- BRIEF
Please output exactly the lines that run from the line with "Në shënjester (115, 2344)" through the final line of the data, inclusive, and nothing more.

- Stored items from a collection
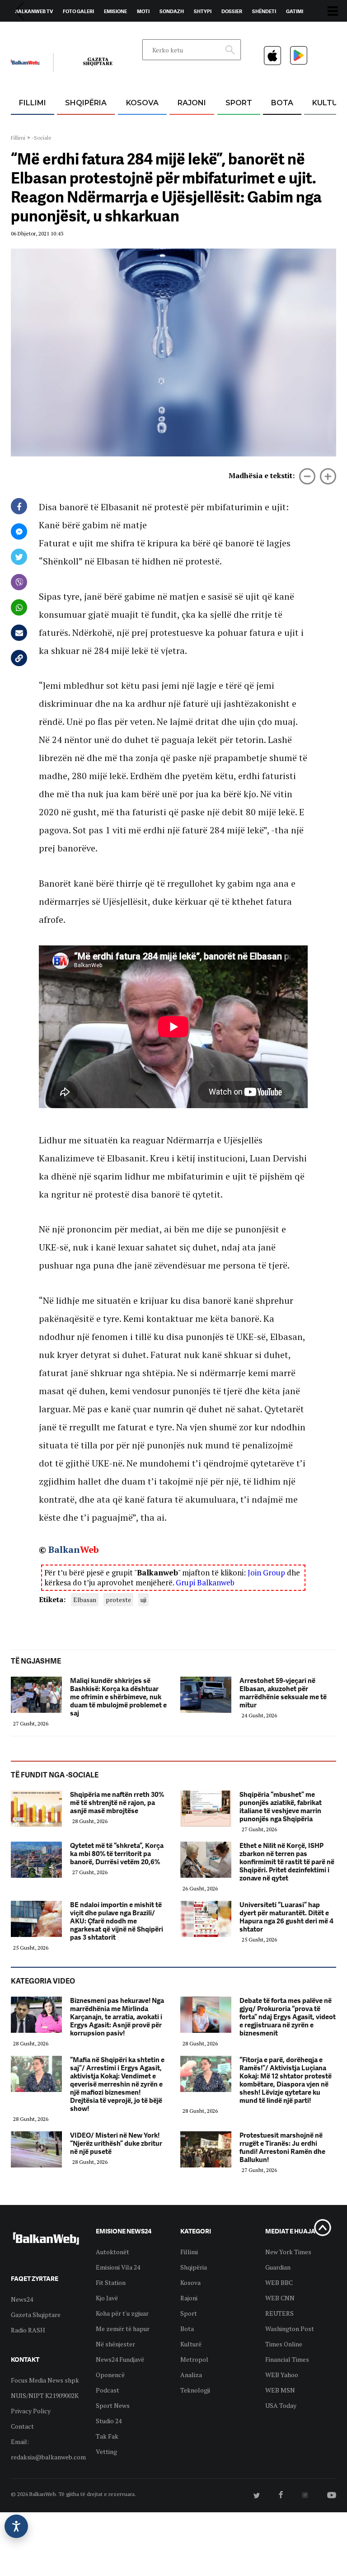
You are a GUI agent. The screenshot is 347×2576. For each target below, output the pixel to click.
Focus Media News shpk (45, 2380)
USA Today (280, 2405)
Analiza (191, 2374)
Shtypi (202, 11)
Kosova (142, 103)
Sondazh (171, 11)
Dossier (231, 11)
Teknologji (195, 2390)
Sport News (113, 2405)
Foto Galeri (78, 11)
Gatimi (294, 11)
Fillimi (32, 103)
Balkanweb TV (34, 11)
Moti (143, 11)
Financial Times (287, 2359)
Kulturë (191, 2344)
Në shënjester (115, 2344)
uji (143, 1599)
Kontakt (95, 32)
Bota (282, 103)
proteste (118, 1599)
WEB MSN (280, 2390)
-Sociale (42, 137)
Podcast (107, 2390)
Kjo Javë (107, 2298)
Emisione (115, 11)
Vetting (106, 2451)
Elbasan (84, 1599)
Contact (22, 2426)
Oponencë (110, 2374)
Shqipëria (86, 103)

- SOLUTION BELOW
Në shënjester (115, 2344)
uji (143, 1599)
Kontakt (95, 32)
Bota (282, 103)
proteste (118, 1599)
WEB MSN (280, 2390)
-Sociale (42, 137)
Podcast (107, 2390)
Kjo Javë (107, 2298)
Emisione (115, 11)
Vetting (106, 2451)
Elbasan (84, 1599)
Contact (22, 2426)
Oponencë (110, 2374)
Shqipëria (86, 103)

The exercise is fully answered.